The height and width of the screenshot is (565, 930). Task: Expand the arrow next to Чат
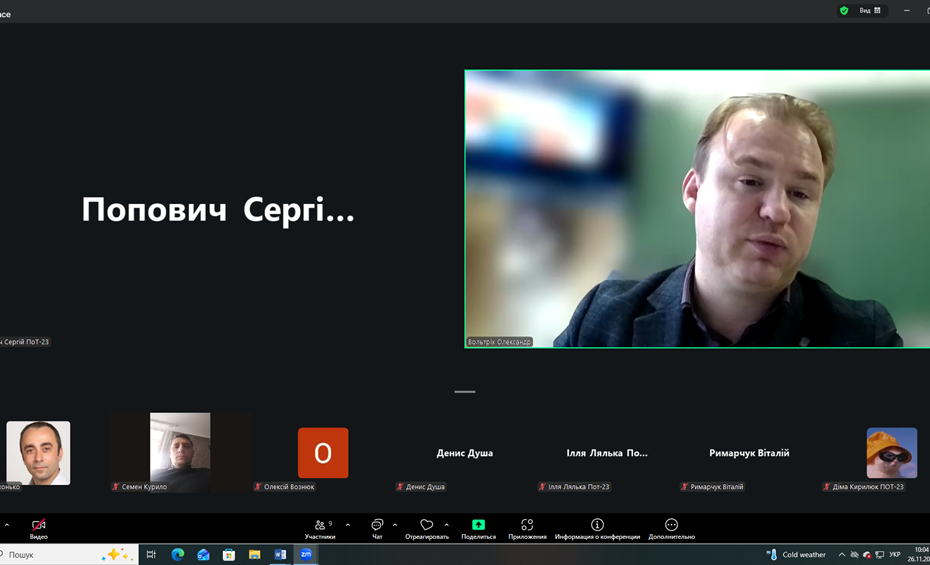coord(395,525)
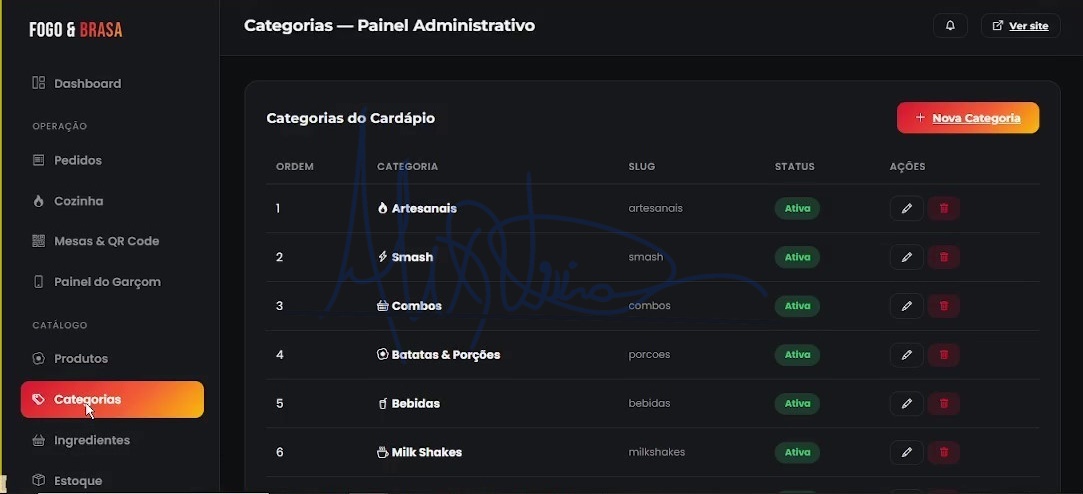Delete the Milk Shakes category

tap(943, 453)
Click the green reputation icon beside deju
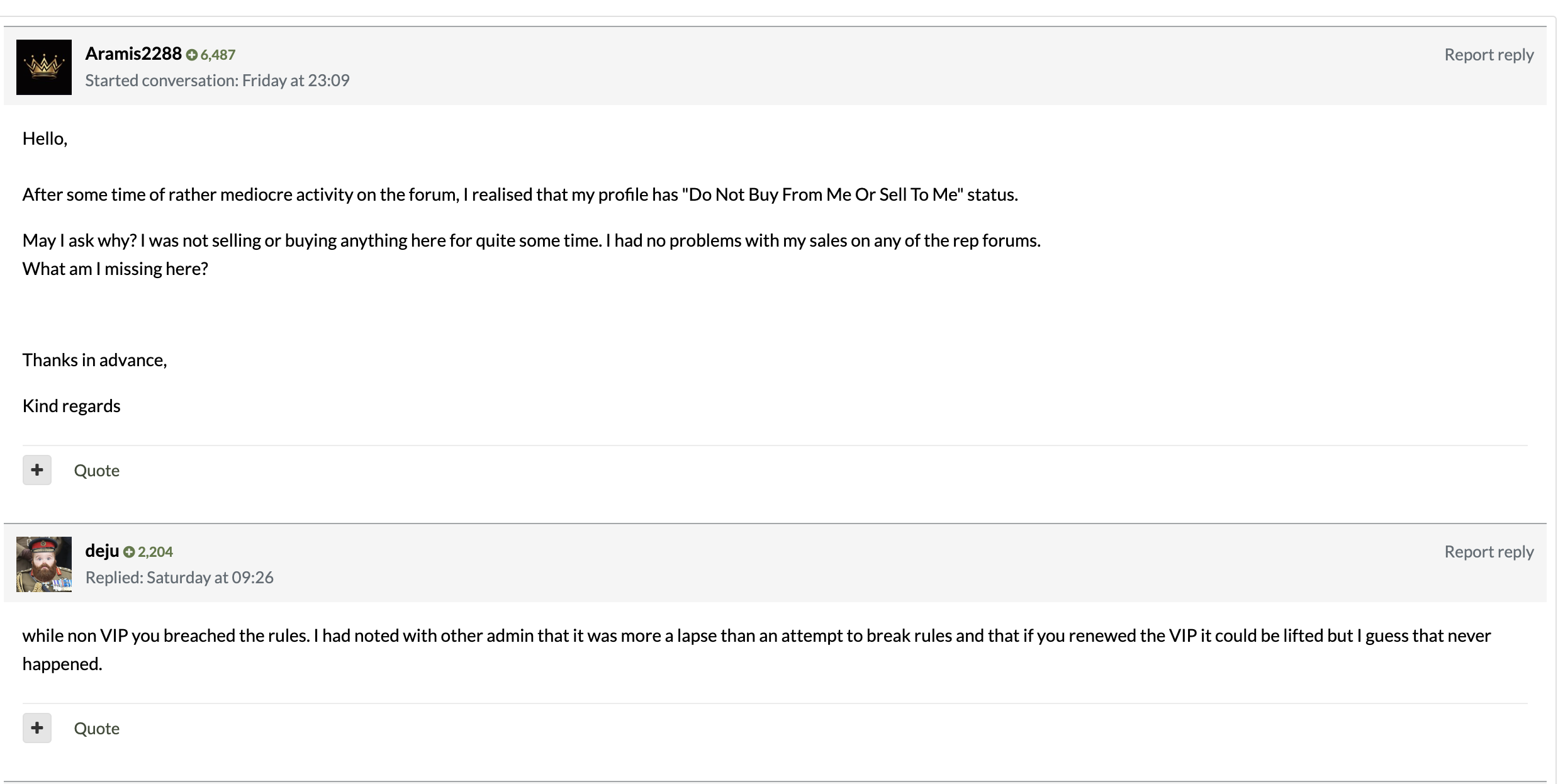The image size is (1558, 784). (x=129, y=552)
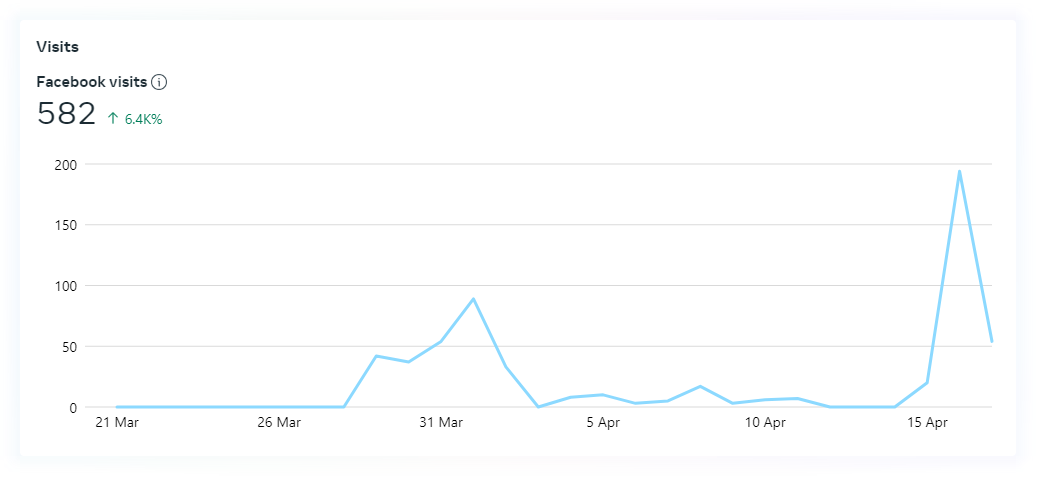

-*-

> **WHAT YOU NEED TO DO**
The records above need to be reproduced exactly, with all images omitted.

> **OUTPUT**
The height and width of the screenshot is (565, 930). Task: Expand the arrow next to Чат
coord(395,525)
Delete the Milk Shakes category

tap(943, 453)
Click the green reputation icon beside deju
The image size is (1558, 784). (x=129, y=552)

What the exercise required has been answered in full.